Minimal sculpture, when seen indoors, commonly overwhelms the viewer. Outdoors, it takes on what Curator Tuchman, 30, calls "a heroic quality." Besides, it gets the benefits of the California sunshine, which Tuchman, who is a recent migrant from New York, describes rhapsodically as "more diffuse, more intense, with a pervasive glare, a kind of luminescence." Sol Lewitt's white jungle gym, for instance, gains a thousand chunky highlights from the sun. The California show also clearly demonstrates that the new cool geometry, which is often combined with bright color or gleaming industrial surfaces, is a truly nationwide movement. And the West Coast is at least as skillful as the East Coast. The razzmatazz Marriage of New York and Athens, created by Los Angeles Artist Tony Berlant, 26, outshines many competing works by New York sculptors in the principal downstairs gallery hall.
Built from Blueprints. Curator Tuchman, who took two years to assemble his show and visited 300 studios across the country, believes that the key trend emerging from the diversity of his exhibit is the artist's increasing rapport with and involvement in advanced technology. Larry Bell's clear, untitled glass boxes, for example, gleam like mother-of-pearl, thanks to optical coating methods developed by industry technicians. Many other works were assembled by technicians from artists' instructions or, like the Samaras Corridor, built by museum craftsmen working from the artists' blueprints.

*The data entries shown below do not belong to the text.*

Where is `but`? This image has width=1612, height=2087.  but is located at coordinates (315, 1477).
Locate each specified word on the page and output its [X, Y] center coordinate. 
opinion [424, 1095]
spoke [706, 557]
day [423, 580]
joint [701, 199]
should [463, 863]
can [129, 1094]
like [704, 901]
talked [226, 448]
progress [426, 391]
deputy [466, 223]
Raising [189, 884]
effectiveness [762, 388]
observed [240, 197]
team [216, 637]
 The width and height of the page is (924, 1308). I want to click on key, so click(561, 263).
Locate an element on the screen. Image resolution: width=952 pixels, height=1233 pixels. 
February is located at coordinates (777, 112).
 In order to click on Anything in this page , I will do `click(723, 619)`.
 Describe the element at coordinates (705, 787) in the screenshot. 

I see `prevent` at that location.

To Tuchman, this does not invalidate the structures as works of art. Says he: "Every culture must make its art out of what it's really about, and ours is about advanced technology." All the same, he continues, the marriage between art and technology is by no means complete. Since artists are mostly self-taught technicians, Tuchman has been discussing with several North American groups and corporations the establishment of artistic-industrial workshops. In time, Tuchman believes, the work on display at Los Angeles will appear "crude, halting and incomplete," compared with tomorrow's wonders.